Историк добавляет, что эти замечания были тщательно записаны и доведены до ушей её мужа, вследствие чего она подверглась с его стороны очень грубому обращению.

Из Амбуаза двор переехал в Блуа, а затем — в Орлеан. Так как многие гугеноты назвали под пытками вожаком заговора принца Конде, тот явился вместе со своим братом к королю, желая оправдаться. Они обнаружили Франциска II в окружении Гизов и капитанов его гвардии. Тем не менее, король лично проводил их в кабинет королевы-матери, которая, верная своему стремлению к независимым действиям, приняла принцев Бурбонских с видом притворной скорби.

— Затем, — пишет Гонсалес Давила, испанский историк ХVII века, в своей «Истории гражданских войн во Франции», — король повернулся к принцу Конде и в резких выражениях пожаловался, что, хотя он никогда не причинял ему ни увечий, ни жестокого обращения, принц, пренебрегая законами человеческими и божественными, несколько раз поднимал против него своих солдат, развязал гражданскую войну… пытался захватить врасплох его главные города и, короче говоря, замышлял заговор против его жизни и жизни его братьев.

Храбрый Конде смело ответил, что это клевета, придуманная его врагами, и что он может доказать свою невиновность.

— Что ж, тогда, — сказал Франциск II, — чтобы узнать правду, необходимо будет действовать обычными методами правосудия.

А затем, покидая зал, он приказал капитанам гвардии арестовать Конде. Екатерина Медичи же попыталась утешить короля Наварры, заметив:

— Тяжело быть обманутым собственным братом.

Антуан, застигнутый врасплох, мог только жаловаться и увещевать королеву-мать, которая в ответ всю вину возложили на герцога де Гиза. Хотя король Наварры не был арестован, с ним обращались как с заключённым, его секретарь также был схвачен и вынужден был выдать письма и бумаги своего хозяина. Но через несколько дней после заключения принца Конде в тюрьму на сцене Орлеана появился ещё один персонаж. Рене, только что прибыв из Феррары, поспешила засвидетельствовать своё почтение своему внучатому племяннику, молодому французскому монарху. Это событие было сочтено заслуживающим того, чтобы английский посол, Николас Трокмортон, уведомил свою госпожу, королеву Елизавету I, в депеше, датированной «Орлеан, 17 ноября»:

— Герцогиня Феррарская, мать нынешнего герцога, согласно тому, что я ранее писал Вам, появилась при дворе 7-го числа этого дня и была принята королём Наварры, братьями французского короля и всеми великими особами этого двора.

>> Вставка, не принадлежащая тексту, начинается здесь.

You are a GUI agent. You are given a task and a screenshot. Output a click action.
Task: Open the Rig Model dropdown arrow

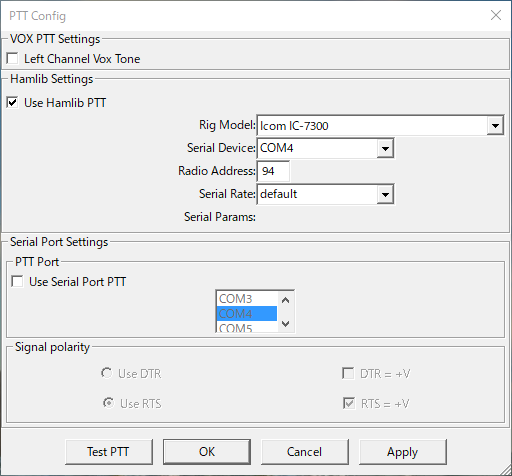click(x=495, y=126)
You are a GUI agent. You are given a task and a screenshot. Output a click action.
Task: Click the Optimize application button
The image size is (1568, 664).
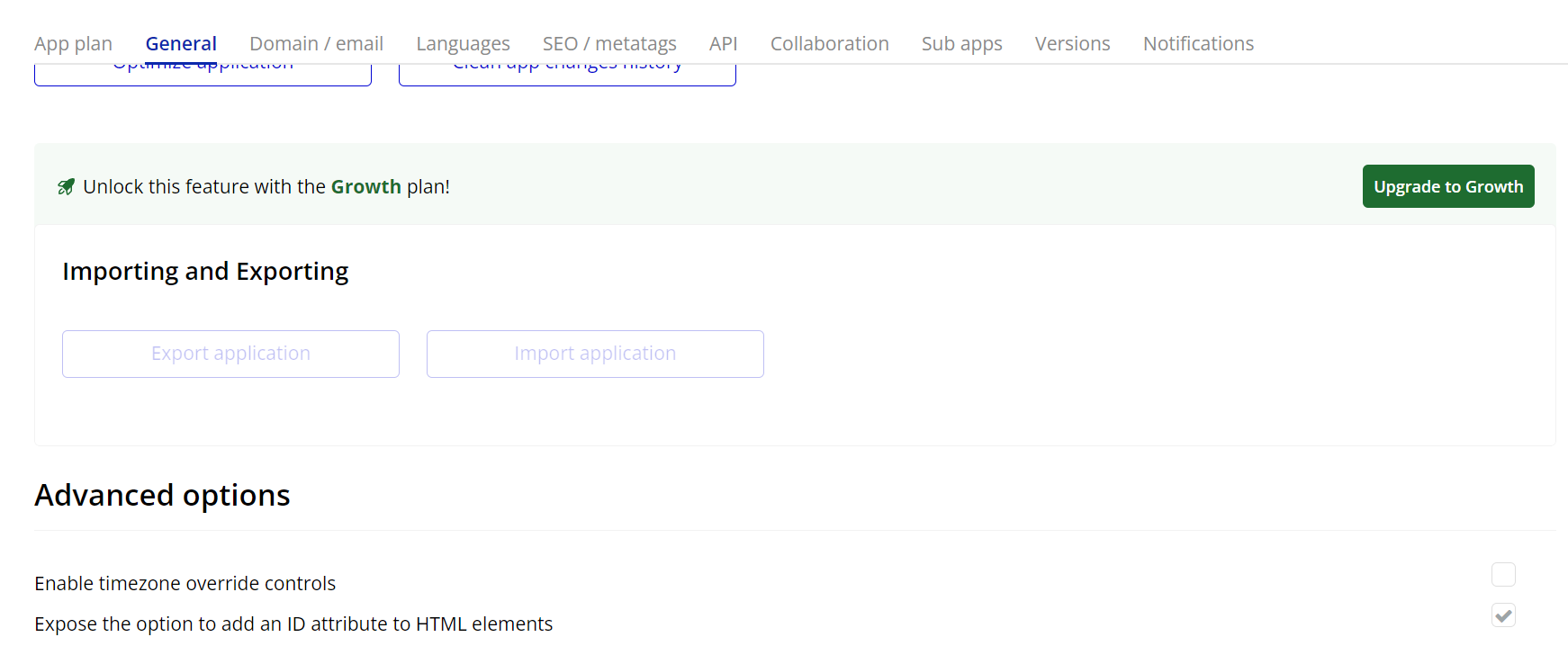[203, 75]
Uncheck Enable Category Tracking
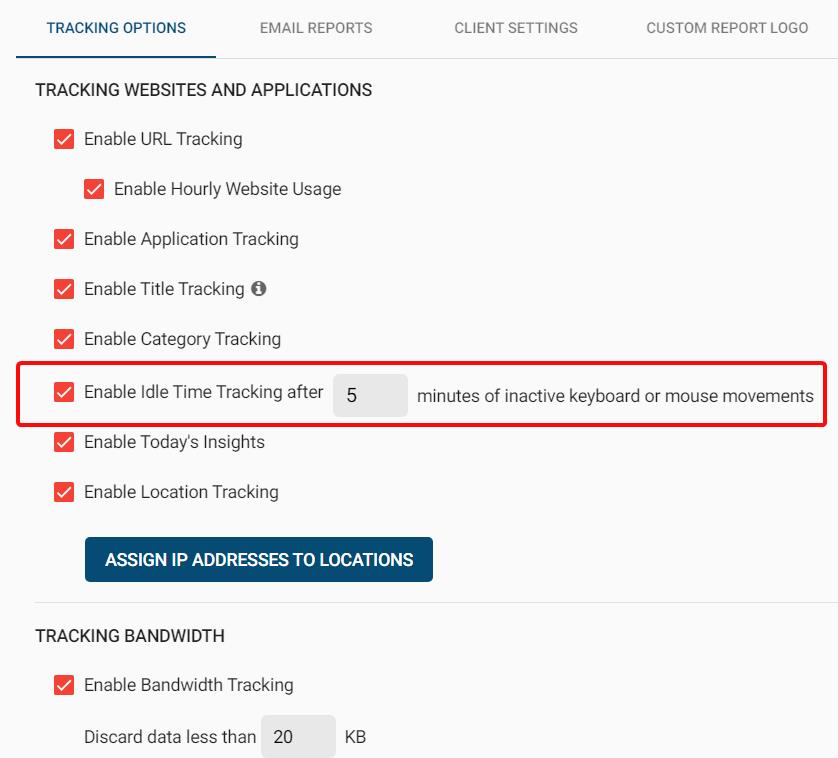The width and height of the screenshot is (838, 758). point(64,339)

Так как Трокмортон опустил имя Франциска II, отчёт о приёме Рене в Орлеане можно также прочитать у Брантома, который говорит:

— Я видел, как она прибыла, король и весь остальной двор собираются встретиться с ней и принять её с большим почётом, как она того заслуживала.

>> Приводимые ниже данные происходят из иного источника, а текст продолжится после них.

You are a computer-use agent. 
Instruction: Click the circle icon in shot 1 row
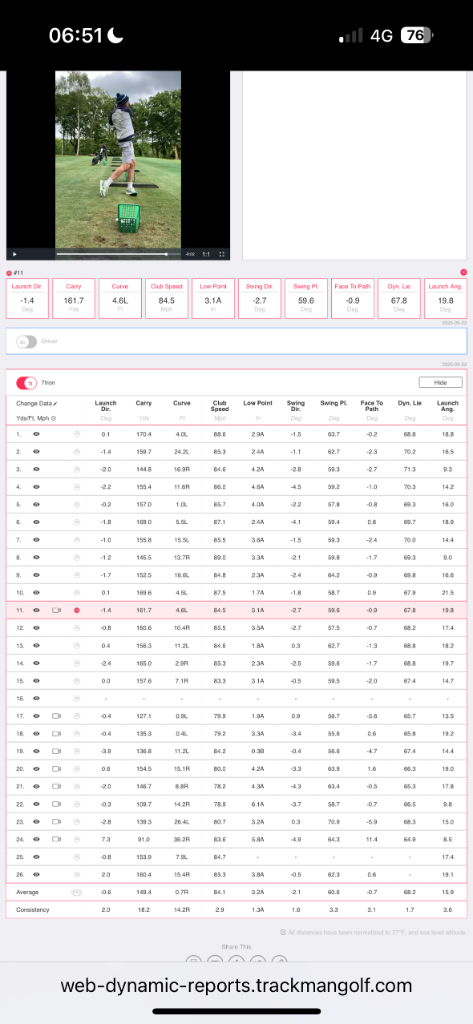coord(76,434)
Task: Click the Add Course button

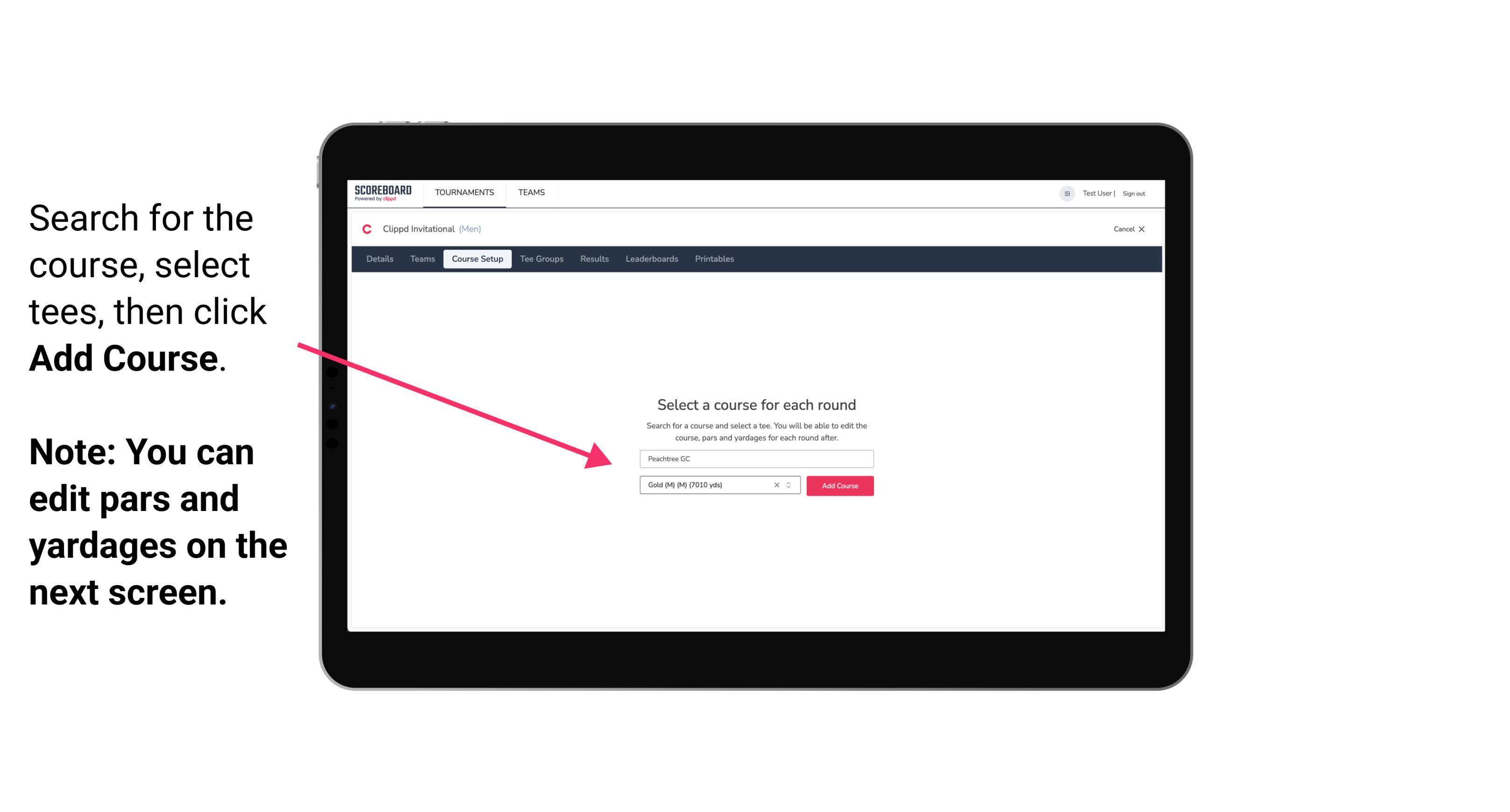Action: (838, 486)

Казалось бы, возвращение Рене во Францию произошло в неблагоприятный для неё момент — как раз, когда её зять, Франциск де Гиз, расправлялся с её единоверцами. Но это не испугало принцессу. Напротив, она не скрывала своих чувств, и, «осуждая нынешнее положение вещей», резко упрекнула своего зятя:

— Если бы я прибыла до того, как принц был заключён в тюрьму, я бы воспрепятствовала этому! Призываю Вас, сын мой воздерживаться в будущем от применения насилия к принцам королевского рода, поскольку такие раны будут долго кровоточить, и это никогда не заканчивалось хорошо для того, кто был первым в нападении на вождей королевской крови!

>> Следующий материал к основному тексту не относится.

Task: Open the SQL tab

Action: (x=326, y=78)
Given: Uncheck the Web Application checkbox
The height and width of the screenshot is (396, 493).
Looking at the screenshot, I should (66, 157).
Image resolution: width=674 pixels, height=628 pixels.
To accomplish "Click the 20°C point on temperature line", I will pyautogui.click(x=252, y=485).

Несмотря на протест Рене, Гизы продолжили судебный процесс. Напрасно Конде взывал к суду короля, пэров и палат парламента. В ответ ему пригрозили, что, если он будет упорствовать в своём отказе отвечать на выдвинутые против него обвинения, с ним поступят как с человеком, фактически осуждённым за государственную измену.

— Нельзя мириться, — высокомерно воскликнул герцог де Гиз, — с тем, чтобы «маленький галант (кавалер)», каким бы принцем он ни был, позволял себе подобную браваду.

В тот же самый день Конде вынесли смертный приговор. Что же касается Антуана Бурбона, то Гизы задумали убить его рукой молодого Франциска II. После того, как его неоднократно вызывали в покои короля, Антуан, наконец, явился в королевский кабинет с трепетным предчувствием опасности. Но к чести Франциска следует отметить, что по натуре он не был достаточно свиреп для совершения такого ужасного преступления. Король Франции упрекнул Антуана в каком-то воображаемом проступке, но с готовностью принял его объяснения и позволил ему удалиться с миром. Тогда Гизы, разгневанные провалом своего кровавого плана, покинули королевский кабинет, где прятались во время беседы Франциска и Антуана, восклицая:

— О, король! Король трусов!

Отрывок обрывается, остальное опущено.